(Source data)

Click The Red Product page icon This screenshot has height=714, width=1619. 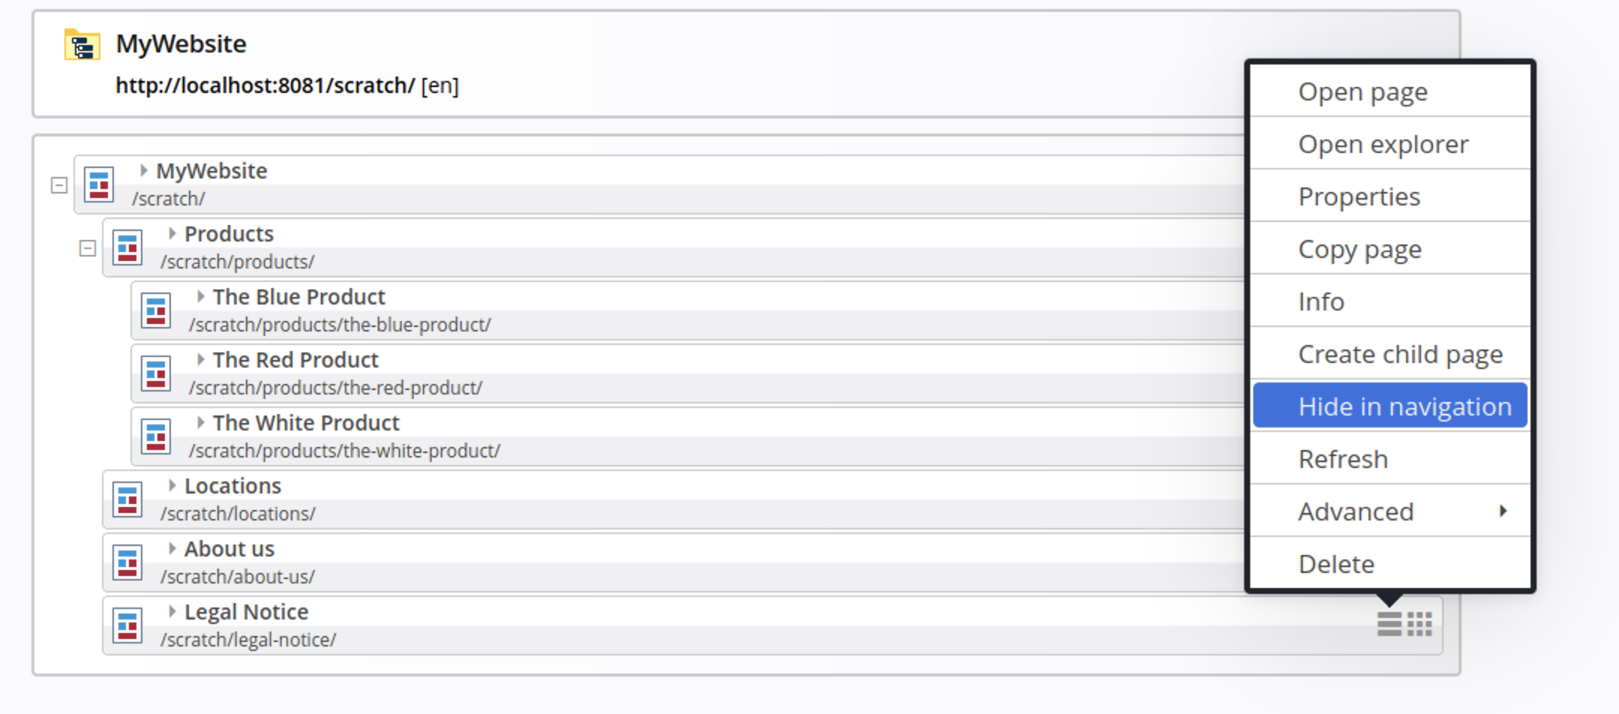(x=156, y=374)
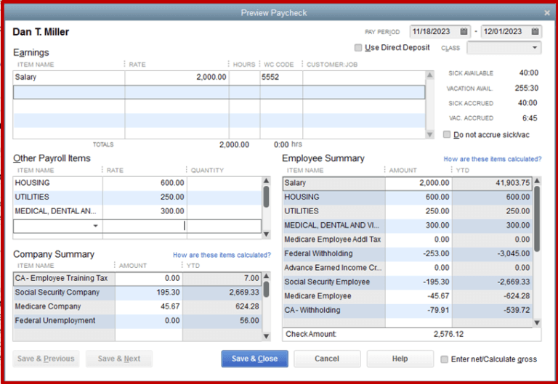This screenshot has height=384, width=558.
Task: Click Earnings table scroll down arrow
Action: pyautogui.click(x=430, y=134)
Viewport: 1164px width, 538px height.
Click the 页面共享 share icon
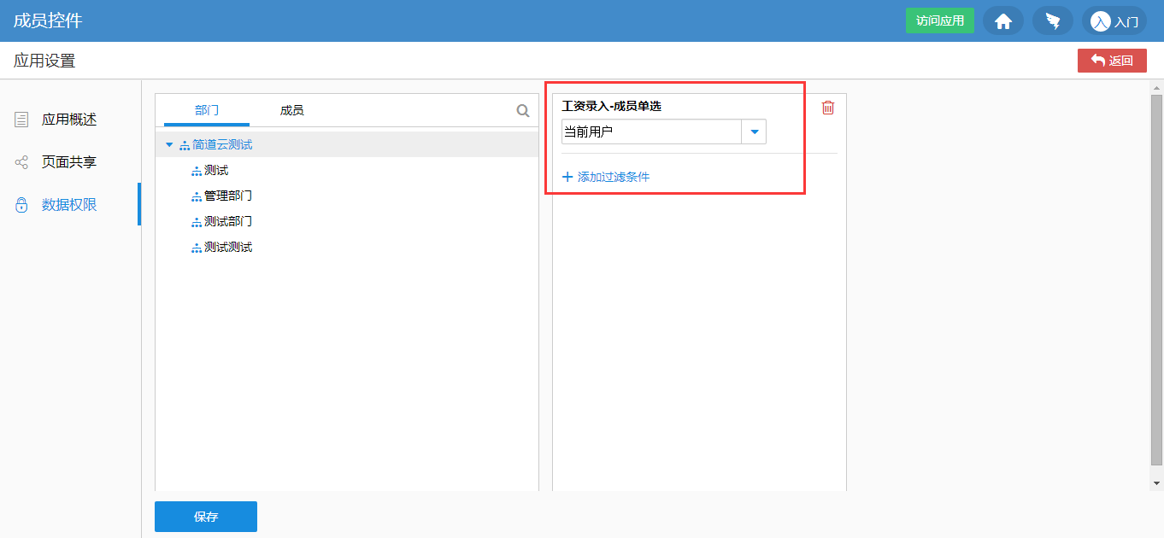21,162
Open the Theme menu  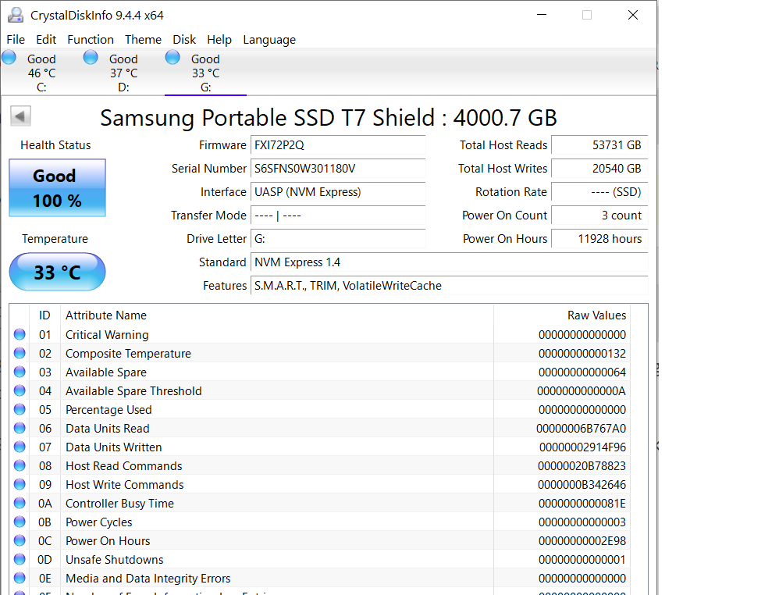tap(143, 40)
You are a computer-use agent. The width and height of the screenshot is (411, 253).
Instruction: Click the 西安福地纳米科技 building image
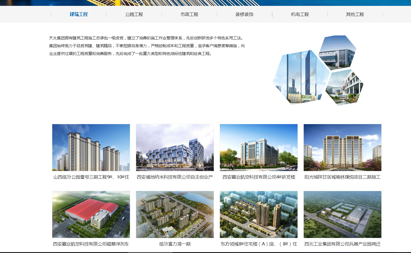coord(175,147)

(End Source data)

#### [Task prompt]
Starting at the line that contains "Instruction: Click the", please write out each line through the last line of the data, both ends included, and keep pictures out of the copy.

#### [Reply]
Instruction: Click the 西安福地纳米科技 building image
coord(175,147)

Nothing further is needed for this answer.